Exercise aim. Can you reproduce the lines word for word, starting at the line that contains "star (638, 1421)" and stopping after the line that contains "O avanço do"?
***** The records *****
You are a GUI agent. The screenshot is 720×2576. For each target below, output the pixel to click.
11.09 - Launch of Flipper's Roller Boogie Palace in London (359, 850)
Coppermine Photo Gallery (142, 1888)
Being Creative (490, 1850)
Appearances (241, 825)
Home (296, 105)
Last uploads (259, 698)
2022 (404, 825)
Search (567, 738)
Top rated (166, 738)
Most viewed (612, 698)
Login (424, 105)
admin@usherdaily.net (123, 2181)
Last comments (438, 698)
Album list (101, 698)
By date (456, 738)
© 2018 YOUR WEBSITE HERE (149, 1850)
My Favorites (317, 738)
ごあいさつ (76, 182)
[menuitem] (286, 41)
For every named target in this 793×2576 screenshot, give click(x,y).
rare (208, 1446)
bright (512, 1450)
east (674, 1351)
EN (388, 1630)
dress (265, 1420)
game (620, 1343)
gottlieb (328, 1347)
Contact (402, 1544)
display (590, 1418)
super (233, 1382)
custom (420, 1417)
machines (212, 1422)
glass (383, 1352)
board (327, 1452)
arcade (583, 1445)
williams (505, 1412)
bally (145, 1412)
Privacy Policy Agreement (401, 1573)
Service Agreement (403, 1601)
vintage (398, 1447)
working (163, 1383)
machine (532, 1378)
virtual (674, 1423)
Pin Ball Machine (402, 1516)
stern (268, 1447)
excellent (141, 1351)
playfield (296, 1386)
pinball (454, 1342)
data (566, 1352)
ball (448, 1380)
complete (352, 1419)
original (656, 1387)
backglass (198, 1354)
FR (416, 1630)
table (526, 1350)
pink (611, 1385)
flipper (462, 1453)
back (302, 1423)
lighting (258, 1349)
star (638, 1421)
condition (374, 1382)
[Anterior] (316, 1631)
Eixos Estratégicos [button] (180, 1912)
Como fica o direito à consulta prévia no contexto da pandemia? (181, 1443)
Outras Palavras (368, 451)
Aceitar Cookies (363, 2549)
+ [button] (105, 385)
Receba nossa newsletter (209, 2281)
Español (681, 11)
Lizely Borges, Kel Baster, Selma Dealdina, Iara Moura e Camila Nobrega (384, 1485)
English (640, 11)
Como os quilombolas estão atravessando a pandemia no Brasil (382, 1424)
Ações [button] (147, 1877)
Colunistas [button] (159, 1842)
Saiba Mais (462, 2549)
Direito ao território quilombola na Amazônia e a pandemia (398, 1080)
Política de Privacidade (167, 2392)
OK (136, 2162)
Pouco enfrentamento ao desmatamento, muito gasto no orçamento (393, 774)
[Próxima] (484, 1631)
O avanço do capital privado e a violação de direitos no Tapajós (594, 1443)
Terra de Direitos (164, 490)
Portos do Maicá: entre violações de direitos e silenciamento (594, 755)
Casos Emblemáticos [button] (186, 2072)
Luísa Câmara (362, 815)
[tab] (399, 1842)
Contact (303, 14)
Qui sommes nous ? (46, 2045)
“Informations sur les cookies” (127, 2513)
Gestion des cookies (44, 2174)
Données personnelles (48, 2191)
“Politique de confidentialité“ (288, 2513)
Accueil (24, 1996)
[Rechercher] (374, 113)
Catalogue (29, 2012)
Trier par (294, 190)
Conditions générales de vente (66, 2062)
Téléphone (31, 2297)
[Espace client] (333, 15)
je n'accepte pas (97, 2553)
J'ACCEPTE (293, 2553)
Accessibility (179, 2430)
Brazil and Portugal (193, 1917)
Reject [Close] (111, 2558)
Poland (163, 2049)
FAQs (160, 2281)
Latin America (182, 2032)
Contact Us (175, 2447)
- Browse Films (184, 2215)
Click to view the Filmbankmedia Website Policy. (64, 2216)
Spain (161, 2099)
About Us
*****
Response to the task.
star (638, 1421)
condition (374, 1382)
[Anterior] (316, 1631)
Eixos Estratégicos [button] (180, 1912)
Como fica o direito à consulta prévia no contexto da pandemia? (181, 1443)
Outras Palavras (368, 451)
Aceitar Cookies (363, 2549)
+ [button] (105, 385)
Receba nossa newsletter (209, 2281)
Español (681, 11)
Lizely Borges, Kel Baster, Selma Dealdina, Iara Moura e Camila Nobrega (384, 1485)
English (640, 11)
Como os quilombolas estão atravessando a pandemia no Brasil (382, 1424)
Ações [button] (147, 1877)
Colunistas [button] (159, 1842)
Saiba Mais (462, 2549)
Direito ao território quilombola na Amazônia e a pandemia (398, 1080)
Política de Privacidade (167, 2392)
OK (136, 2162)
Pouco enfrentamento ao desmatamento, muito gasto no orçamento (393, 774)
[Próxima] (484, 1631)
O avanço do capital privado e a violação de direitos no Tapajós (594, 1443)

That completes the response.